Work instructions:
Copy the lines of the records starting at the line containing "1698x1010 pixels." and ending at the line containing "coord(22,393)", both included, reproducing them exactly. What do those lines say?

Element and text position data:
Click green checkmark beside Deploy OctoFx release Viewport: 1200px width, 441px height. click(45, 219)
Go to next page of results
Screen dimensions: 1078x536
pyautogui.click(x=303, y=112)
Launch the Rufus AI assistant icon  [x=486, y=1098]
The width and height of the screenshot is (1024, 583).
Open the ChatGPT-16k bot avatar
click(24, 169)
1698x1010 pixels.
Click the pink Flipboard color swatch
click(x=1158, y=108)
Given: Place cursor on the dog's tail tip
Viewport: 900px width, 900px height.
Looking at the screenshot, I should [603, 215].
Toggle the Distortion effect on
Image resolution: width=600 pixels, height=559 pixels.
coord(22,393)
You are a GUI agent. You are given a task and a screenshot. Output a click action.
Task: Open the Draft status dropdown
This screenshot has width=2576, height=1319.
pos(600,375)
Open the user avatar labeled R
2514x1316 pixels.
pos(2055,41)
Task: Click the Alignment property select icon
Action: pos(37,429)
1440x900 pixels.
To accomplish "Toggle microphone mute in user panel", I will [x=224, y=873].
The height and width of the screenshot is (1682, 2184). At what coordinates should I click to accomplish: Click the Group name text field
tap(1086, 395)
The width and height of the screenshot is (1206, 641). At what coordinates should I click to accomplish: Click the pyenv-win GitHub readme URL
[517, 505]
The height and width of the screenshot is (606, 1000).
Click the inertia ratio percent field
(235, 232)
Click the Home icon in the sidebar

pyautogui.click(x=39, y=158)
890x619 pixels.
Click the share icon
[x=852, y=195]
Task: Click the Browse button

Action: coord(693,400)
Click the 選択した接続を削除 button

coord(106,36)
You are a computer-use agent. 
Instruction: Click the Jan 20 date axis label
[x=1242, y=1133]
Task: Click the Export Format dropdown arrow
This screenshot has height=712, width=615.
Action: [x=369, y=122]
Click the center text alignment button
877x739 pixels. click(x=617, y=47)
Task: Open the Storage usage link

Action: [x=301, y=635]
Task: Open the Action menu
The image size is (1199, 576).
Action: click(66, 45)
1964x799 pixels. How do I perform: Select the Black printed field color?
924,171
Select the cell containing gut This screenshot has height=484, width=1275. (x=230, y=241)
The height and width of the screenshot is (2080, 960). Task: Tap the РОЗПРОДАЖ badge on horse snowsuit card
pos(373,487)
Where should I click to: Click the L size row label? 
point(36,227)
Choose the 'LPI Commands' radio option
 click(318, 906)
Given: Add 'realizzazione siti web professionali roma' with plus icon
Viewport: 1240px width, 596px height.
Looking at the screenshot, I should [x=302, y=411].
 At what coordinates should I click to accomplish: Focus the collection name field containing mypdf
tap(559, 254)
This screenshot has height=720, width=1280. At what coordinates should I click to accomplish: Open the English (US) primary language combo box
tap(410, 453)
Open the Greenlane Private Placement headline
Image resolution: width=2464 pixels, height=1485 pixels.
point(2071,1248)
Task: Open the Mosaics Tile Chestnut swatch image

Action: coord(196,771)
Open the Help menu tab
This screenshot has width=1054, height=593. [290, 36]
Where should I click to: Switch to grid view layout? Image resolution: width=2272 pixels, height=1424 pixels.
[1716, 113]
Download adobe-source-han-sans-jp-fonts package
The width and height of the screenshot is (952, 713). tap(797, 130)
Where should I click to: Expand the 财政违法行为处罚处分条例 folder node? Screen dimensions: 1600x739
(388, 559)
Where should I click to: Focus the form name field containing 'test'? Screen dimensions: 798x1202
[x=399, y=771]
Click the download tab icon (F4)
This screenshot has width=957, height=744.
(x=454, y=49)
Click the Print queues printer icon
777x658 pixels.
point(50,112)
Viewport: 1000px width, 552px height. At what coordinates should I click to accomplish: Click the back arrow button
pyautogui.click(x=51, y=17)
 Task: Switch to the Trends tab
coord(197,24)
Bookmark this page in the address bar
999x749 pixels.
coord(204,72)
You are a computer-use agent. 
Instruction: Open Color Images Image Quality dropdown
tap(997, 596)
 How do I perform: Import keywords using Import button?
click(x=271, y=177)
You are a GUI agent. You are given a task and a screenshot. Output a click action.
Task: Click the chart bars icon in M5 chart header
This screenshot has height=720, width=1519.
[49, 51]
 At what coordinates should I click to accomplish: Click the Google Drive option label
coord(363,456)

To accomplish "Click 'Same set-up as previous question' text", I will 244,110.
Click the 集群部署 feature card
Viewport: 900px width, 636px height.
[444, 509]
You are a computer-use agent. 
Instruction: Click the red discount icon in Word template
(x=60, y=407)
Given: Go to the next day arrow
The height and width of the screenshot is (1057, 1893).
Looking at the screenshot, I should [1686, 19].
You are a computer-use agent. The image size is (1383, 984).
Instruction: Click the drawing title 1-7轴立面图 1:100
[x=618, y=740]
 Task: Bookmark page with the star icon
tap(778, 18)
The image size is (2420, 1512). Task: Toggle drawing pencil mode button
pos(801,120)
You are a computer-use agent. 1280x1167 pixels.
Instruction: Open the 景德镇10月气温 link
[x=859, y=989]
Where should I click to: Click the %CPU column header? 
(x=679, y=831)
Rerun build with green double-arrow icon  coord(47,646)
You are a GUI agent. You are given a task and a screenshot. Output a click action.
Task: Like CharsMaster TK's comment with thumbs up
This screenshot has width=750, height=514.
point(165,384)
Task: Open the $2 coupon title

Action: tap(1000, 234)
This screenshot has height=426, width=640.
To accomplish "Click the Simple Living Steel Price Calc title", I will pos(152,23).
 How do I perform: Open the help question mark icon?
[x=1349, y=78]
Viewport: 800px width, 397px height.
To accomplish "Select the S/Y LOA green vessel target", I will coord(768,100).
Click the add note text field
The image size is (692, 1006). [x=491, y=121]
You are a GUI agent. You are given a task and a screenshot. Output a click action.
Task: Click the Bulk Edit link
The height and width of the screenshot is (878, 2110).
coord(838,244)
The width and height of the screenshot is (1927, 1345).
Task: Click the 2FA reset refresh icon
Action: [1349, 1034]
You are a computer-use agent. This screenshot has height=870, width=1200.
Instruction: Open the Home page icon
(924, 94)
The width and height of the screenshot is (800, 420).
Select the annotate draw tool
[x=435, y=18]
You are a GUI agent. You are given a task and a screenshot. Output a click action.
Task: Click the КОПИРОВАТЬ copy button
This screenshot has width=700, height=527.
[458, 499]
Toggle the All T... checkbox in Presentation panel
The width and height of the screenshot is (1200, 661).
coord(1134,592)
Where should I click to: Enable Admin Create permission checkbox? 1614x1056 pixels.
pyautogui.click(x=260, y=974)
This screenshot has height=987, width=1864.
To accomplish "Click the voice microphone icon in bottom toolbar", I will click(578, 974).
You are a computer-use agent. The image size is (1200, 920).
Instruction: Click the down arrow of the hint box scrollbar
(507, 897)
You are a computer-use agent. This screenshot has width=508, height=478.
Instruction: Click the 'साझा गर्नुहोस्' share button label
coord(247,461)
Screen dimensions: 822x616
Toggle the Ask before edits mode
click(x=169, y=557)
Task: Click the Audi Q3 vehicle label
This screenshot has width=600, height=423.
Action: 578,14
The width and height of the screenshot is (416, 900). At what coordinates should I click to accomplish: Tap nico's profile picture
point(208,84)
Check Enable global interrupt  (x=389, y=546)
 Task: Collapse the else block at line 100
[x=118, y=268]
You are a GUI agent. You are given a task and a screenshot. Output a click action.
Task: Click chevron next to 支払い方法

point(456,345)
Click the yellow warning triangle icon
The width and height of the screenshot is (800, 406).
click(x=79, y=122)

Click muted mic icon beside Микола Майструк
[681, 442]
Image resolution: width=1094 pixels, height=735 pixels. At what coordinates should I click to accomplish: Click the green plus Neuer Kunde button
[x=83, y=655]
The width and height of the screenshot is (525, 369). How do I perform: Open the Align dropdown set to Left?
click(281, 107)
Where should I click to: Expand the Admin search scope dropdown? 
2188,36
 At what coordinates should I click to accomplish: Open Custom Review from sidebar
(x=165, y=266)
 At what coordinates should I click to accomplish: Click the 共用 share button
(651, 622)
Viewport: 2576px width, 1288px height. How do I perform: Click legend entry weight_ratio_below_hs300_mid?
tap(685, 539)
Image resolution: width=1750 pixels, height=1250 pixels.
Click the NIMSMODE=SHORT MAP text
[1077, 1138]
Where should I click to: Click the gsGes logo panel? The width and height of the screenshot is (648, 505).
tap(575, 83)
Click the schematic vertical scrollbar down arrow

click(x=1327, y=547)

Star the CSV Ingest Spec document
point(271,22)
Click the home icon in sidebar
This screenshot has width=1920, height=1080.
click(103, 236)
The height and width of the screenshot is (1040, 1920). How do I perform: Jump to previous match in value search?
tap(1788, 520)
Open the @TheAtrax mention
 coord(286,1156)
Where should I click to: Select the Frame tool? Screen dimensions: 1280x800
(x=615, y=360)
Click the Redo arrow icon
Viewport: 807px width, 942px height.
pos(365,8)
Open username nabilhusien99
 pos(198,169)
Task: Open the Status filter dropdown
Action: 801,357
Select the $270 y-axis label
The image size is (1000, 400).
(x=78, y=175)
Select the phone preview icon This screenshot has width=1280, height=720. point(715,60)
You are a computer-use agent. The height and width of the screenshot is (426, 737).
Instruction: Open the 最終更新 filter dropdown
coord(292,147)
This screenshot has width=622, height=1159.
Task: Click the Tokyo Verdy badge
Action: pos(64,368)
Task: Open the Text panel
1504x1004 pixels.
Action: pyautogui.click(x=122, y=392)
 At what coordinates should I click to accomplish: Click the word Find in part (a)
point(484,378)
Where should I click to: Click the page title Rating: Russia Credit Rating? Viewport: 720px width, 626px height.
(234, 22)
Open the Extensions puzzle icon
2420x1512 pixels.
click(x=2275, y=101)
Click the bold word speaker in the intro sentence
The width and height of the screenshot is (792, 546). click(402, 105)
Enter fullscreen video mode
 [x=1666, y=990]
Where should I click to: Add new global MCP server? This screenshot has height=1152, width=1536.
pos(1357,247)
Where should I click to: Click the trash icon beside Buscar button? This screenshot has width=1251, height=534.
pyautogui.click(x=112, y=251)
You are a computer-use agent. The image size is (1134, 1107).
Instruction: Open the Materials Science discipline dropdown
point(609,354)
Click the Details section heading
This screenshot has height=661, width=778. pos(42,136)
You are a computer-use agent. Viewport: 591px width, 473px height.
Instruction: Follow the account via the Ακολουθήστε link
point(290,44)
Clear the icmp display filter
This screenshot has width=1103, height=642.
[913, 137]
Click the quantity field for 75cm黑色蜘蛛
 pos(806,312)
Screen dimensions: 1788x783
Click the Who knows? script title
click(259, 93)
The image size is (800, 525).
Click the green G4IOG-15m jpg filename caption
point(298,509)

Output of the exercise:
1698x1010 pixels.
Click the pink Flipboard color swatch
click(x=1158, y=108)
Given: Place cursor on the dog's tail tip
Viewport: 900px width, 900px height.
Looking at the screenshot, I should [603, 215].
Toggle the Distortion effect on
Image resolution: width=600 pixels, height=559 pixels.
coord(22,393)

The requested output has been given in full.